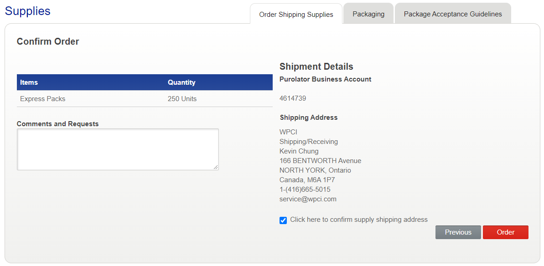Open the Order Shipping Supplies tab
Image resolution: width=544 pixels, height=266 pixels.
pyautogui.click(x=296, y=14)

········

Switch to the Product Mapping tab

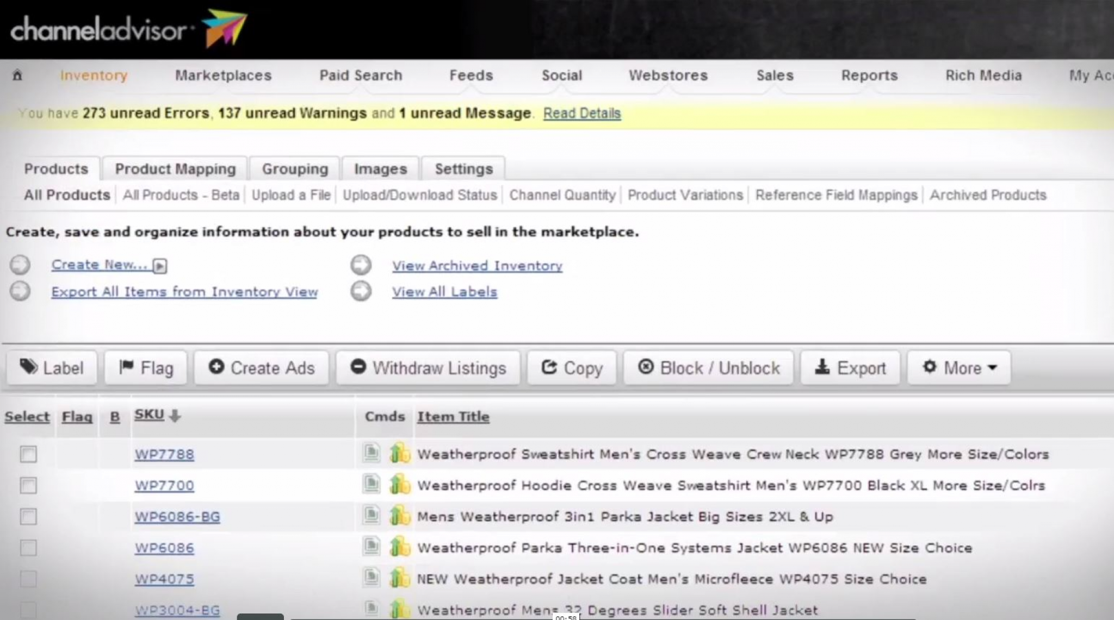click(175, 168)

········

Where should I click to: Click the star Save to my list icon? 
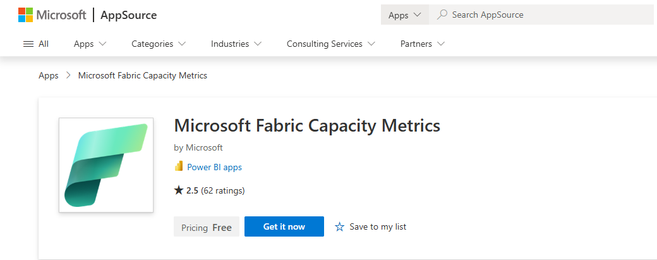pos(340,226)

········

Convert the items starting at the line containing "Where should I" and ending at the line containing "pos(340,226)" into a two-column CSV with columns named "instruction" and "target", one row per item. Put each field in quotes, replace line breaks with spaces, and omit the pictures.

▶ _Task answer_
instruction,target
"Where should I click to: Click the star Save to my list icon?","pos(340,226)"